Cohereは2019年に設立され、共同創設者のAidan Gomez氏は現代の生成型AIの発展を推進した重要な「transformer」論文の著者の一人です。会社はAIモデル分野の初期リーダーでした。しかし、6年間でゼロから70億ドルの評価額へ成長することが過去では里程碑的な成果と見なされていたにもかかわらず、現在ではOpenAIやAnthropicなどの競合企業の急速な台頭によって追い抜かれています。報道によると、OpenAIの評価額は先月で5000億ドルに達し、Anthropicの評価額も今月初頭に1830億ドルに達しています。

激しい競争に対応するため、Cohereは常に企業市場に焦点を当てており、「AI主権」を重視する企業顧客にサービスを推進しています。これは、企業がデータやモデルを現地で制御し、外国の技術提供者に依存しないようにすることを意味します。

今回の1億ドルの資金調達において、カナダ商業開発銀行(BDC)およびシンガポールの業務ネットワークで知られるNexxus Capital Managementが新規投資家となり、これは投資家がAI主権の概念に注目していることを示しています。

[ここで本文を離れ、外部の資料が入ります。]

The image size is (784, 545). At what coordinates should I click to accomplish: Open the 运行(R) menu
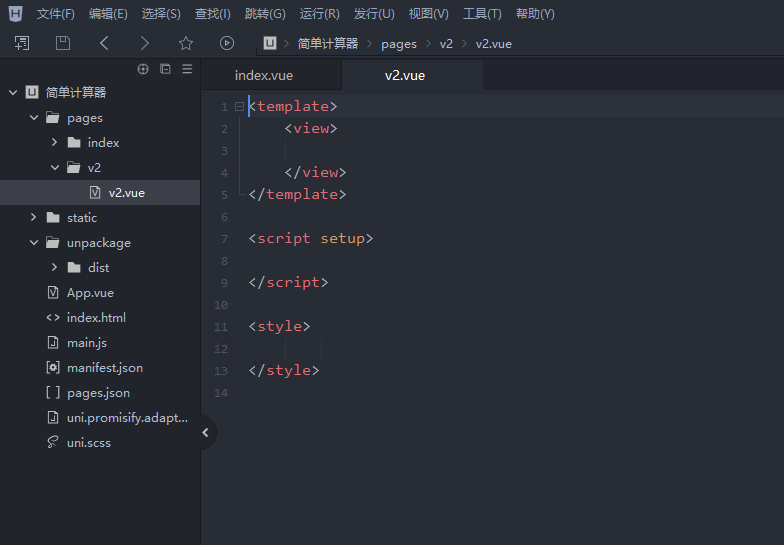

業界の分析では、CohereとAMDの提携はAI産業エコシステムが多様化していることを示しています。企業がデータセキュリティや技術の独立性の要求を高めている中、企業向けサービスに特化し、ローカルデプロイメントを強調するAI企業は市場で差別化を図る機会があると考えられています。一方で、AMDはヘッドラインのAI企業と提携することで、NVIDIAの市場支配力を挑戦できる包括的なエコシステムを構築しようとしています。